Dataset entries
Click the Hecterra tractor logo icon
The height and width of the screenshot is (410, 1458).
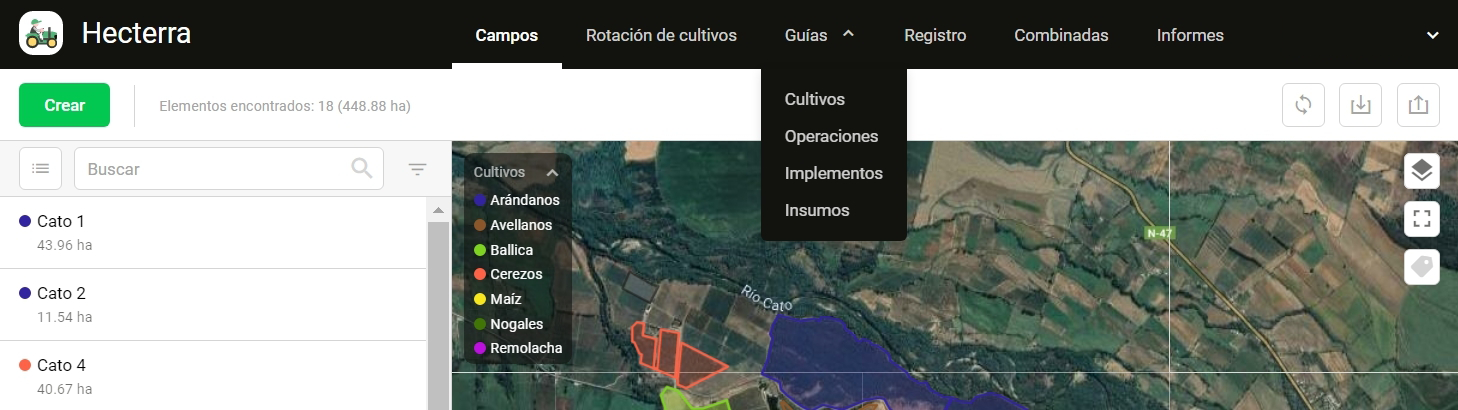41,34
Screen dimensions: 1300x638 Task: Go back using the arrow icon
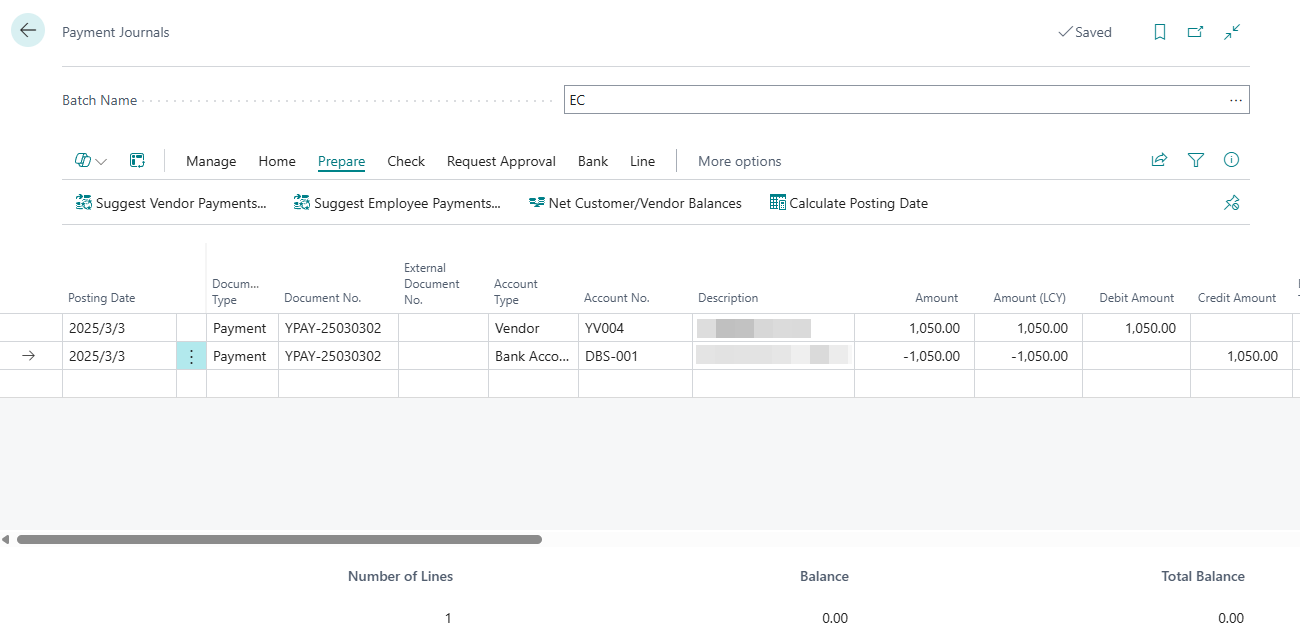(28, 31)
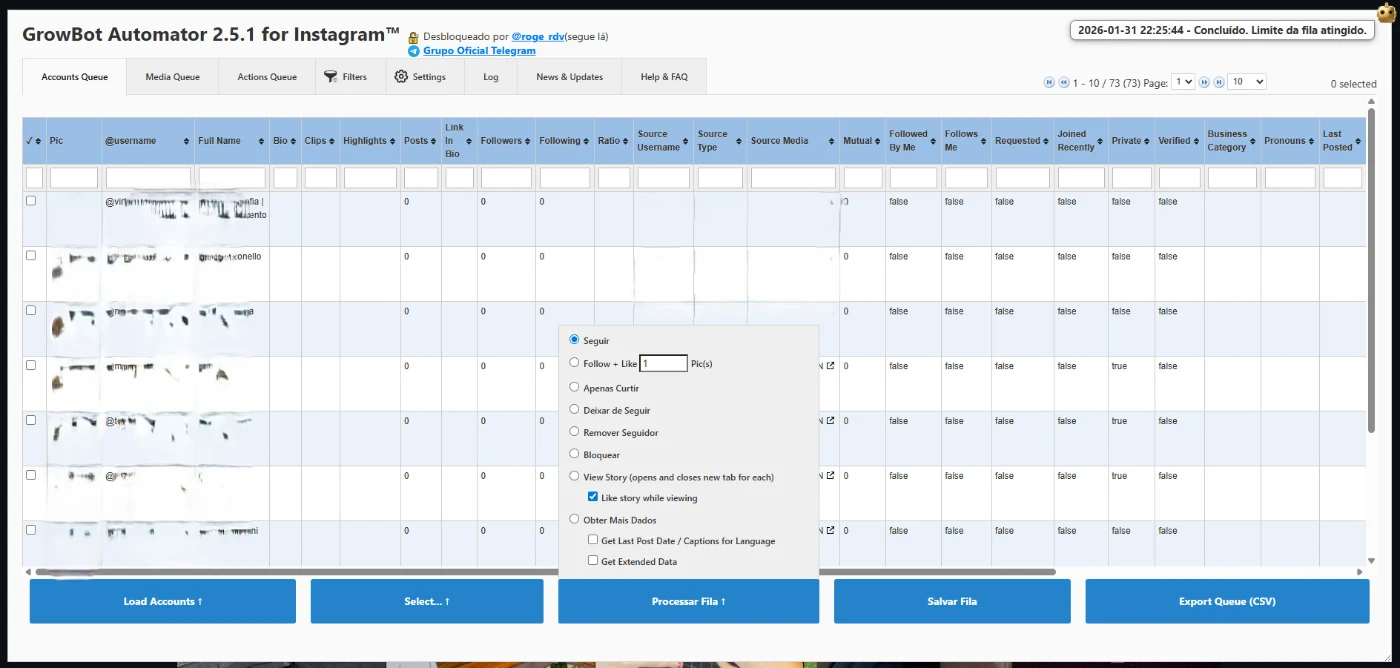Sort table by Followers column arrows

[528, 141]
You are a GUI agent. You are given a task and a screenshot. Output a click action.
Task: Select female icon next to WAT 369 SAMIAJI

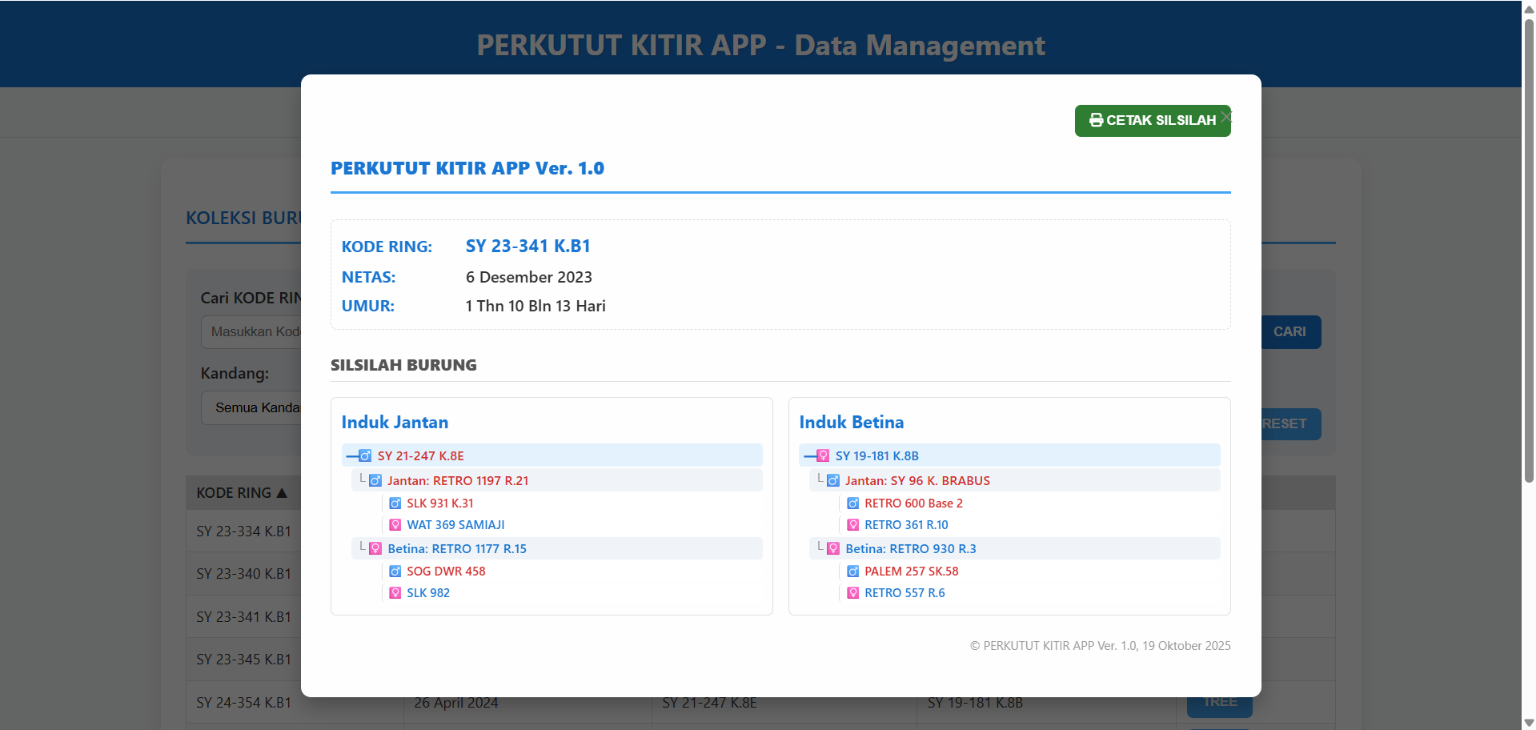pyautogui.click(x=395, y=525)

## Task directions
Leave out the pictures, then return every line of the data exactly.

## Exercise output
Click the Hecterra tractor logo icon
The height and width of the screenshot is (410, 1458).
41,34
Screen dimensions: 1300x638 Task: Go back using the arrow icon
(28, 31)
Sort table by Followers column arrows

[528, 141]
You are a GUI agent. You are given a task and a screenshot. Output a click action.
Task: Select female icon next to WAT 369 SAMIAJI

pyautogui.click(x=395, y=525)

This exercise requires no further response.